Отправился в институт. Первый, кого встретил на лестнице, был Сегеди, аспирант, ловкий парень, журналист. В армию не попал, так как у него была переломана нога, в юности расшибся на мотоцикле. Этот приветствовал меня словами: «Военный или штатский, кто так умен и остроумен, как Александр Андреич Чацкий».
В школе милейшая Серафима Ивановна, директор, встретила, как родного, хотя все-таки съязвила «Вова приспособился». Вовами называли еще в Первую мировую войну ловкачей, которые отлынивали от военной службы. Маяковский их высмеивал, но, увы сам был «Вовой» и в буквальном, и в переносном смысле, от военной службы сумел отбояриться.

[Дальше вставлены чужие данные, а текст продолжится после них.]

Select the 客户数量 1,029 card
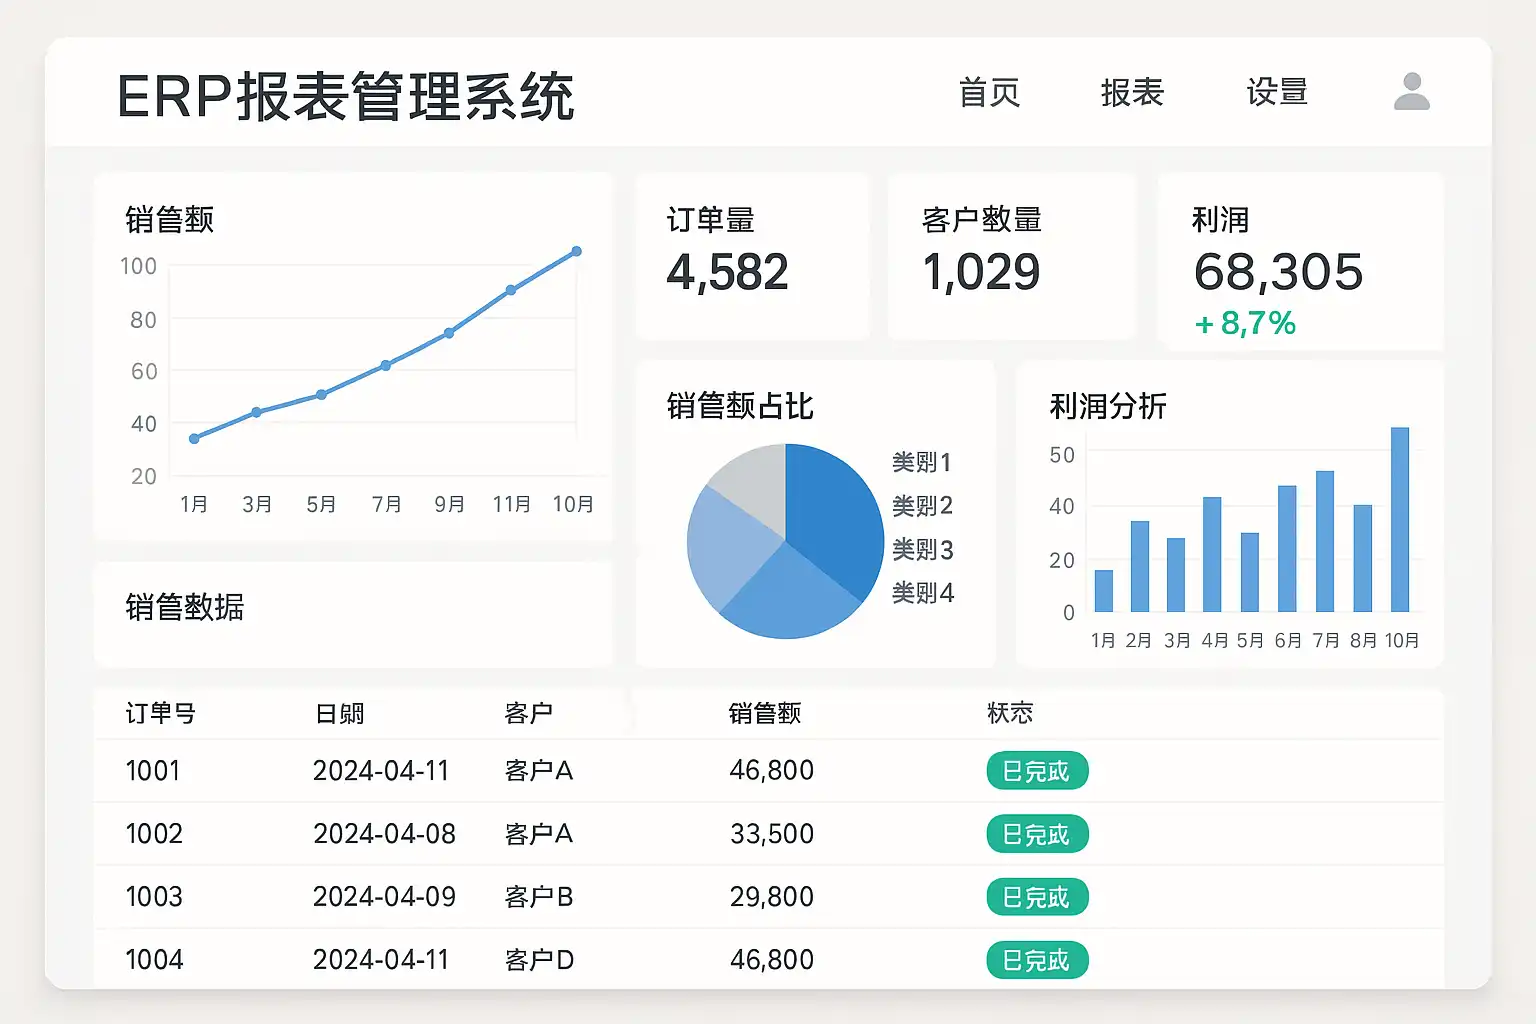This screenshot has height=1024, width=1536. tap(1011, 255)
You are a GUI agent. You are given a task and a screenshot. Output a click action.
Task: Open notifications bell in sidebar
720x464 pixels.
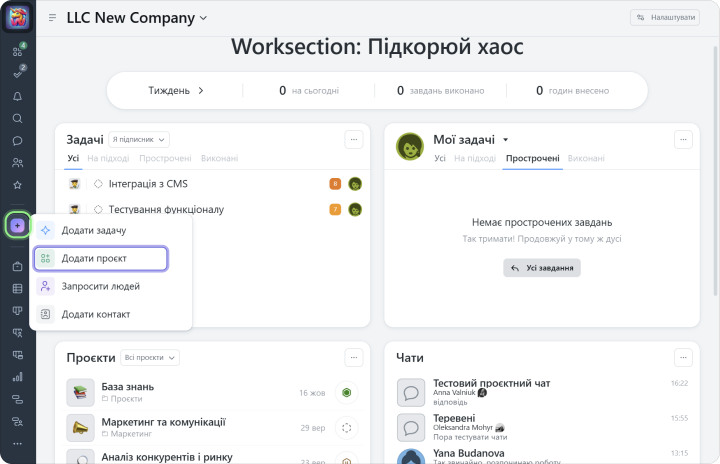(x=17, y=97)
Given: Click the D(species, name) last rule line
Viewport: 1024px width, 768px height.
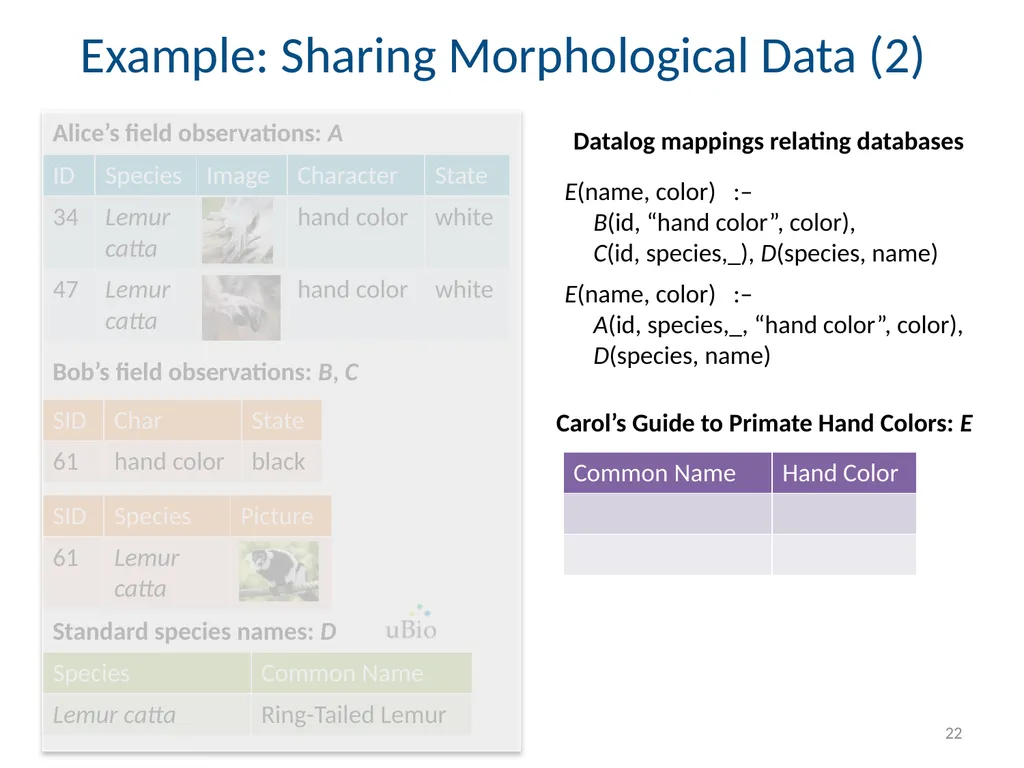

Мне было немного стыдно, но все-таки хорошо. В армии я чувствовал себя не на месте, — не из-за какой-либо опасности (единственная вещь, которой я никогда не боялся, — смерть; немножко побаиваться ее стал лишь сейчас), другое: я не выношу муштры. Казарма, необходимость вскакивать перед всяким парнишкой, который носит ефрейторские петлички. Необходимость стоять, руки по швам, перед любым хамом в офицерском мундире, когда он тебя кроет матом, — все это было невыносимо. Опять стал вольным. И наступила блокада.